— SOURCE DATA —

○ ○ ○ ○ ○ ○ ○

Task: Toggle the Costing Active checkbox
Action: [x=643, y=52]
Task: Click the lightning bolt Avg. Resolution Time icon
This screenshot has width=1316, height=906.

○ ○ ○ ○ ○ ○ ○

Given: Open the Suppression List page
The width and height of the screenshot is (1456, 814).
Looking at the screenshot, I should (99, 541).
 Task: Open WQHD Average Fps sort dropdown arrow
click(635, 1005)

○ ○ ○ ○ ○ ○ ○

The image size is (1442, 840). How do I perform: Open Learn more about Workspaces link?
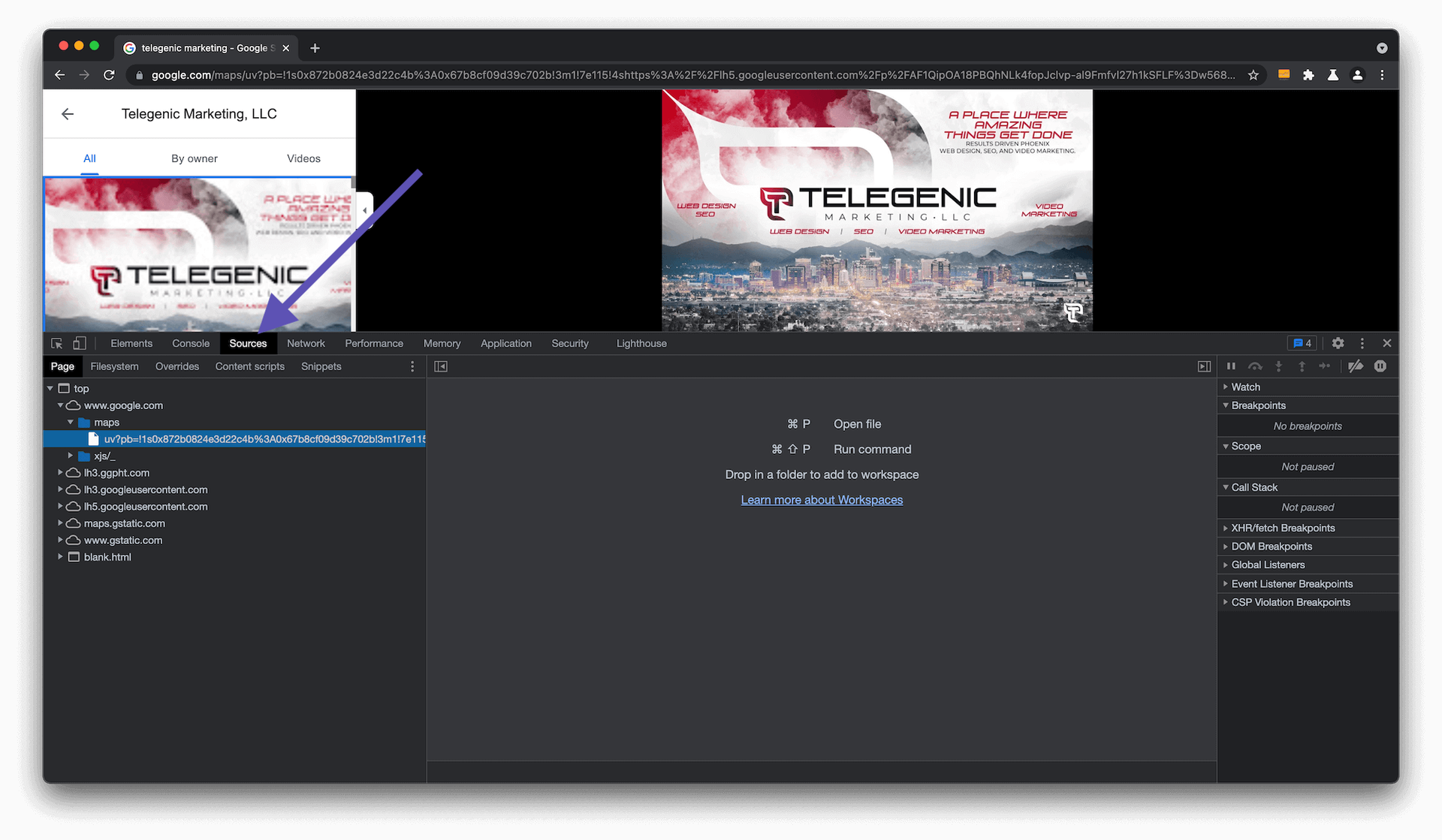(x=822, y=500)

○ ○ ○ ○ ○ ○ ○

— EXERCISE OBJECTIVE —
Considering only the material above, set down every line from the one with "Task: Click the" to the one with "This screenshot has width=1316, height=906.", inclusive, exactly as written.

— EXERCISE ANSWER —
Task: Click the lightning bolt Avg. Resolution Time icon
This screenshot has width=1316, height=906.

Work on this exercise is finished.